Tugas Latihan.
1) Dalam teks tentang zuhud keduniaan, surat dan ayat mana yang dikutip sebagai firman Allah?
2) Lanjutkan teks tentang zuhud keduniaan mulai dari bagian setelah kalimat terakhirnya.
::: Kutipan Dokumen :::
Minggu, 19 April 2009

zuhud keduniaan

Zuhud Keduniaan
إِنَّ الْحَمْدَ لِلهِ نَحْمَدُهُ وَنَسْتَعِيْنُهُ وَنَسْتَغْفِرُهُ وَنَعُوْذُ بِاللهِ مِنْ شُرُوْرِ أَنْفُسِنَا وَمِنْ سَيِّئَاتِ أَعْمَالِنَا مَنْ يَهْدِهِ اللهُ فَلاَ مُضِلَّ لَهُ وَمَنْ يُضْلِلْ فَلاَ هَادِيَ لَهُ أَشْهَدُ أَنْ لاَ إِلَهَ إِلاَّ اللهُ وَحْدَهُ لاَ شَرِيْكَ لَهُ وَأَشْهَدُ أَنَّ مُحَمَّدًا عَبْدُهُ وَرَسُوْلُهُ. اللَّهُمَّ صَلِّ وَسَلِّمْ عَلَى عَبْدِكَ وَرَسُوْلِكَ مُحَمَّدٍ وَعَلَى آلِهِ وَأَصْحَابِهِ وَمَنْ تَبِعَهُمْ بِإِحْسَانٍ إِلَى يَوْمِ الدِّيْنِ، أَمَّا بَعْدُ

Dalam kehidupan dunia yang sementara ini, kita mestilah menggunakan masa kehidupan kita yang singkat dan penuh dengan permainan ini dengan berkesan, janganlah kita mudah lalai dengan kehidupan dunia, baik dari segi harta, pangkat dan juga keturunan. Kerana jika kita lalai dan leka dengan kehidupan di dunia ini, maka kita akan tergolong di kalangan orang yang rugi di hari akhirat, bahkan akan di berikan azab yang pedih pada hari tersebut.
Allah berfirman yang tertera pada surat Al-Hadid ayat 20 :

20. Ketahuilah, bahwa Sesungguhnya kehidupan dunia ini hanyalah permainan dan suatu yang melalaikan, perhiasan dan bermegah- megah antara kamu serta berbangga-banggaan tentang banyaknya harta dan anak, seperti hujan yang tanam-tanamannya mengagumkan Para petani; kemudian tanaman itu menjadi kering dan kamu Lihat warnanya kuning kemudian menjadi hancur. dan di akhirat (nanti) ada azab yang keras dan ampunan dari Allah serta keridhaan-Nya. dan kehidupan dunia ini tidak lain hanyalah kesenangan yang menipu.
::: Baris Tersimpan :::
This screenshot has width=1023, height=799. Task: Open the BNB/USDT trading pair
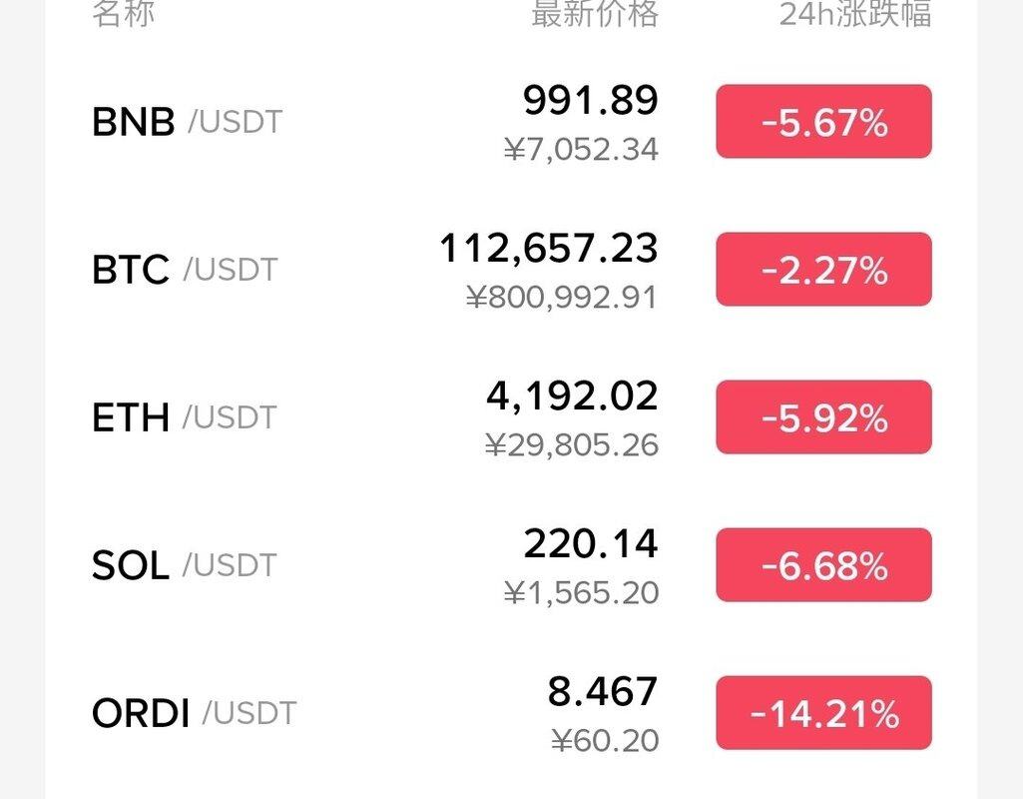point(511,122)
:::
::: Baris Tersimpan :::
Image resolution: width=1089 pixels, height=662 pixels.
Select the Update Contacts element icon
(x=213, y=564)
:::
::: Baris Tersimpan :::
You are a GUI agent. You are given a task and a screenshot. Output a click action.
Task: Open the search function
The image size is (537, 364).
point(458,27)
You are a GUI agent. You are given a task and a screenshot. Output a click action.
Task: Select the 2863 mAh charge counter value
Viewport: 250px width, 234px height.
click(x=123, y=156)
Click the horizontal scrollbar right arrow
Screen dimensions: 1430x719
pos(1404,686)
:::
Jawaban Tugas.
1) Surat Al-Hadid ayat 20.

2)
20. Barang siapa yang menghendaki Keuntungan di akhirat akan Kami tambah Keuntungan itu baginya dan barang siapa yang menghendaki Keuntungan di dunia Kami berikan kepadanya sebagian dari Keuntungan dunia dan tidak ada baginya suatu bahagianpun di akhirat.


Banyak diantara kita umat Islam yang mempunyai tanggapan yang salah terhadap sifat Zuhud, kebanyakan dari kita berpendapat bahwa yang di namakan zuhud ialah dengan menyiksa diri sendiri, makan dan minum harus dikuranginya, begitu juga dengan tidur dan istirahat, setiap malam mestilah perlu diisi semata-mata dengan ibadah, pakaian cukup yang jelek atau buruk, rambut dibiarkan kusut, mandi pun harus jarang-jarang, tidak perlu bekerja keras, bertasbih sepanjang hari dan malam, begitu juga dengan sholat perlu dilakukan sepanjang hari dan malam.

Pengertian zuhud sebenar nya bukanlah seperti yang saya sebutkan sebentar tadi, lalu apakah yang di namakan zuhud?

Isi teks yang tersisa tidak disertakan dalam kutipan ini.